Determining Socio-Demographic Accuracy
One key indicator of a successful digital campaign that aims to create brand awareness is On-Target Percentage (OTP), or the percentage of impressions successfully delivered to the right audience (based on gender and/or age). How do we determine whether a brand has achieved its OTP? Data partners have to model it due to lack of scale and often the quality of the base data is questionable. The lookalike models that might have been helpful for interest targeting have proven to not work for socio-demographic data.
The Problem with Socio-Demographic Data
There’s no stereotypical behavior online
Gender is difficult to predict based on browsing history even against “typical” male vs female sites. Someone who visits BabyCenter.com could easily be a mom or dad. Anecdotally, speaking with a well-known male-oriented publisher recently, they admitted that 30-40 percent of visits are coming from women.
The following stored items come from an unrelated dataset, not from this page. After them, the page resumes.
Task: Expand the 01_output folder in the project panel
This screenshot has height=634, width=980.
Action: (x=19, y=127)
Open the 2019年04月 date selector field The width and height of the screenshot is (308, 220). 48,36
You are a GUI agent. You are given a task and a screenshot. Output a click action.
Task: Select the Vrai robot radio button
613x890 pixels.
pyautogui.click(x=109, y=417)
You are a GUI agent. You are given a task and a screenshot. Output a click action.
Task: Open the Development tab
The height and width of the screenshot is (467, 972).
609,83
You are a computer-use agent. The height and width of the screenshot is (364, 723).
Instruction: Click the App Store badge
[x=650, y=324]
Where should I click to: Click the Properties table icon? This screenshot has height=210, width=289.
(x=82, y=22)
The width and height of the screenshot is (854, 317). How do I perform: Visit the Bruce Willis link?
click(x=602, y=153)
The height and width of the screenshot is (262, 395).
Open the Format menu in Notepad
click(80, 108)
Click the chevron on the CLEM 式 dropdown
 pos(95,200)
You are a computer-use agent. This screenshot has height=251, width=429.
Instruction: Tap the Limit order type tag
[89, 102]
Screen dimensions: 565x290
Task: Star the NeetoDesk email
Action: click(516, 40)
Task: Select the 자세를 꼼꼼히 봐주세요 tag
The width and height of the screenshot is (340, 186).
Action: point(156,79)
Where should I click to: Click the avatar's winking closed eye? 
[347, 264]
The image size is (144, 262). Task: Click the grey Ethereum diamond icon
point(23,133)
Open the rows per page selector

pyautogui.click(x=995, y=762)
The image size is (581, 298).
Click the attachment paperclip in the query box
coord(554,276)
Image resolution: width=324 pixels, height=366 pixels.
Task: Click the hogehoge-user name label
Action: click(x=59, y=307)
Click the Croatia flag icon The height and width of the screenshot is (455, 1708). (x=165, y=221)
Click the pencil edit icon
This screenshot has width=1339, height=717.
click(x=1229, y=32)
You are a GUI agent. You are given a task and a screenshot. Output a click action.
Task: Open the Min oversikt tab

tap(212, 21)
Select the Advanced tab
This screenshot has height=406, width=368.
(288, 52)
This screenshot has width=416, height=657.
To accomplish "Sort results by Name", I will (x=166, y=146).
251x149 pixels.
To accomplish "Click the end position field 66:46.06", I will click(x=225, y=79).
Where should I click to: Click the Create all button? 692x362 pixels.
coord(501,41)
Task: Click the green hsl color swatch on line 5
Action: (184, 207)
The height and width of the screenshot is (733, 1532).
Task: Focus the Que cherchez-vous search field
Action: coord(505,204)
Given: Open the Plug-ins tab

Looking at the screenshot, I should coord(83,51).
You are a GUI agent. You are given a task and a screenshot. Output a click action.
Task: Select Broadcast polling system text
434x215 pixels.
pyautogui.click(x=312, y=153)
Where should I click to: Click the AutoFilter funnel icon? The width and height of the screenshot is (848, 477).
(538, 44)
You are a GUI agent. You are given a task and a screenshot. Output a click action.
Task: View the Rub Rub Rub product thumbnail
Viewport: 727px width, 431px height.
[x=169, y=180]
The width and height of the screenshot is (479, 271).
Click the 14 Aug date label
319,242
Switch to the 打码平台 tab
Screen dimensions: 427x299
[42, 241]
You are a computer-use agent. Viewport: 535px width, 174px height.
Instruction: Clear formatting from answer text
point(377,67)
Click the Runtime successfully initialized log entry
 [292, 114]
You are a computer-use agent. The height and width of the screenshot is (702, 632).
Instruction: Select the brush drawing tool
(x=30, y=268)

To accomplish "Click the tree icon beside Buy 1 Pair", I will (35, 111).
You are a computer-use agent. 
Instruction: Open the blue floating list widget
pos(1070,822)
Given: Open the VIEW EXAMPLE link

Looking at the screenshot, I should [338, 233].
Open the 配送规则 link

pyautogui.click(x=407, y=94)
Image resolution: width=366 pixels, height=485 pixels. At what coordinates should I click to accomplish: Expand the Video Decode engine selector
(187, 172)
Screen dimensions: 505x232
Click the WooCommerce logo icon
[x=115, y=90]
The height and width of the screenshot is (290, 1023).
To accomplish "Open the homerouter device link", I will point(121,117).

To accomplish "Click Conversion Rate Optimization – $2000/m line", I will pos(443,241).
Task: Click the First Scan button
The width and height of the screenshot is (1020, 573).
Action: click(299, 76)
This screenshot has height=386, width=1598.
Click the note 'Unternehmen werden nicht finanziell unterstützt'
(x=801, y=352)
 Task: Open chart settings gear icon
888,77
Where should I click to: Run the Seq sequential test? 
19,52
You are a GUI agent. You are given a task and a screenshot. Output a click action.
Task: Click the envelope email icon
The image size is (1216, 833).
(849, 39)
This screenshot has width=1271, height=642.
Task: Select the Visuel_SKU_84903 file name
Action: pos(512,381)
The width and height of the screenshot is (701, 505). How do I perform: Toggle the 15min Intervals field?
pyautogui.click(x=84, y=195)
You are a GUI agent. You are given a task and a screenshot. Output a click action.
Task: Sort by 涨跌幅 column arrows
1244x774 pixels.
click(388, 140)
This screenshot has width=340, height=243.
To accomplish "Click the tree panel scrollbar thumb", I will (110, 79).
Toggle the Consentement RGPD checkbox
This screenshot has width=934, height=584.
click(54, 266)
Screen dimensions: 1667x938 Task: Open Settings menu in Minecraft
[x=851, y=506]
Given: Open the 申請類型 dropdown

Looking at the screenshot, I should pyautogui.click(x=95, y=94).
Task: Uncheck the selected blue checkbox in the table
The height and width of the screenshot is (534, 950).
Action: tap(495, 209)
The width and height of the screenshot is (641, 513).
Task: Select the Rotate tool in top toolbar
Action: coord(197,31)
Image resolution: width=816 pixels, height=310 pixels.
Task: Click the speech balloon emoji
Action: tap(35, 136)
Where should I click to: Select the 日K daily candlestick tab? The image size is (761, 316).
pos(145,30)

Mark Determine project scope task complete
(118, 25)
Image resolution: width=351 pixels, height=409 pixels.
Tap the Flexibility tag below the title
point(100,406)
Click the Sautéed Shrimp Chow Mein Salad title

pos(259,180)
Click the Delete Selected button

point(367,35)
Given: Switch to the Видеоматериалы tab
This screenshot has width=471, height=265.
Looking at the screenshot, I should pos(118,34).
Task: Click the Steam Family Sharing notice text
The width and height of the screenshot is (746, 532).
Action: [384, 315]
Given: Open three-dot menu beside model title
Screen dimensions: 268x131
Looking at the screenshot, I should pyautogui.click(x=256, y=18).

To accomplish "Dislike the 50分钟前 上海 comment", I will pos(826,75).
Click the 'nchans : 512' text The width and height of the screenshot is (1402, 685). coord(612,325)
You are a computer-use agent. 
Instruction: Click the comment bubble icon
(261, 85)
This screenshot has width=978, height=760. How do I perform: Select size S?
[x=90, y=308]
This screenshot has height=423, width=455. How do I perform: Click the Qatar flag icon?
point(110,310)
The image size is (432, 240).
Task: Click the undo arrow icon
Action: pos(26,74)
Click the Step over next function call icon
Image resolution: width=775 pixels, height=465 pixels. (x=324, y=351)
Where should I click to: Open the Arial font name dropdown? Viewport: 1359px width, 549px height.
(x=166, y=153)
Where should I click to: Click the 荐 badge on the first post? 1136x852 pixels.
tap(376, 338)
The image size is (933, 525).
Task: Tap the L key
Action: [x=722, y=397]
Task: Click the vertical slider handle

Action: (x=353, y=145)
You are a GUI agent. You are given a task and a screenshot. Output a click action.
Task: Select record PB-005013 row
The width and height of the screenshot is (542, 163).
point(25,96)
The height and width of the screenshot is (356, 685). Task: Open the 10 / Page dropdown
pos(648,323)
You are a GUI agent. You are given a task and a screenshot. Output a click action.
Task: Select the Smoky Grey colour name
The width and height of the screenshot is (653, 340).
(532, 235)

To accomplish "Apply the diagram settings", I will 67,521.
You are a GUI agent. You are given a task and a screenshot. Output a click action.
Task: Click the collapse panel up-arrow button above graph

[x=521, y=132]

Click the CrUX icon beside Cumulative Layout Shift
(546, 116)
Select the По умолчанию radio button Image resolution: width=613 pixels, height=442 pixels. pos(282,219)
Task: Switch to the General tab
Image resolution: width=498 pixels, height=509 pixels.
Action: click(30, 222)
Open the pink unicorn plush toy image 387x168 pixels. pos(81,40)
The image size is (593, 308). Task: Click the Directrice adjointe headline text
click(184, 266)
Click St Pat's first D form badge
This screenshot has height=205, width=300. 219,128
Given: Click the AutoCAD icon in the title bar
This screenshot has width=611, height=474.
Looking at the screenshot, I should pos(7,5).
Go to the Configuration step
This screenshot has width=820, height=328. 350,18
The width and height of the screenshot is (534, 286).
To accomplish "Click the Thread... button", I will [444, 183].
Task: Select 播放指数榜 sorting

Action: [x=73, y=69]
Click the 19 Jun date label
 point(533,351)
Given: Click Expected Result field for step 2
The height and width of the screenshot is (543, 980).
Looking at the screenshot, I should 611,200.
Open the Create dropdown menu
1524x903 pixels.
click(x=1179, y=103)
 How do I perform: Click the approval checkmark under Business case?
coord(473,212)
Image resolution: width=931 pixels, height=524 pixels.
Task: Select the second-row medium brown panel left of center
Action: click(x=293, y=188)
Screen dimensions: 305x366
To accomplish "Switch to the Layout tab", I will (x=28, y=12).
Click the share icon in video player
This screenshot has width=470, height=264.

Not only is gender difficult to predict, but age is even harder. After all, millennials and Baby Boomers alike read the same news sites and people of all ages visit e-commerce sites. We are more alike than different it seems
Devices are frequently used by more than one person
Has your child ever played on your smartphone? Does your husband sometimes borrow your laptop? Enough said.
Exaggerated stats abound
There are plenty of players who do not resist the temptation to “rip off” brands by implying they can deliver 15,000,000 tech enthusiasts, for example, when they don’t actually have that size audience. It happens all the time because there’s no business for them otherwise.
It’s time to build your own truth.
There is More than One Truth
Another industry-wide problem is that advertisers are content to use the same methodology for digital as they did with television — by comparing their data against traditional measurement panels and recalibrating accordingly. After all, advertisers and agencies understand those panels — they’ve been around for decades. And everyone is overwhelmed with all the different technology choices that might improve the situation— so they don’t look for a new direction.
Don’t get me wrong, those panels offer a great starting point for checking your data. However, when a brand is trying to target, say, 10 million users, the actual overlap with those panels may be too small. And, their results often vary.
Yes, some may use larger datasets to try and calibrate better – but those datasets do not become part of that panel and hence do not make it bigger. So, while these measurement companies remain an important part of the mix — there needs to be greater scale and more checks and balances by comparing different data sources including piecing together your own truth set.
Time To Geek Out: The Right Data Science
Next, if you want real accuracy, look to Bayesian statistical models to get multiple scores from different sources and assign one homogeneous score to define its confidence. Then it makes sense to develop a “quality priority matrix” at a data partner level, which prioritizes data sources solely on their quality or OTP score. Using such a method would allow advertisers to choose if they even want to have their data segments optimized against measurement panels or other truth sets.
Next, when you want to include new external data in this system and incorporate it into the priority matrix, there needs to be a different methodology to assign scores to it. The new attributes have to be compared against the already benchmarked ones. In this case, the Markov Chain Monte Carlo Model (MCMC) can be used to obtain information about the data quality distribution, before applying Bayesian statistical models to assess the new bigger data set again.
Let’s face it, if the industry can’t even get socio-demographic data right, we might as well forget about all the other fancy things that we imagine ourselves doing with A.I. and machine learning in the future. While data science will fail to impress if the base data is flawed, when you improve the input, the data science can be very powerful.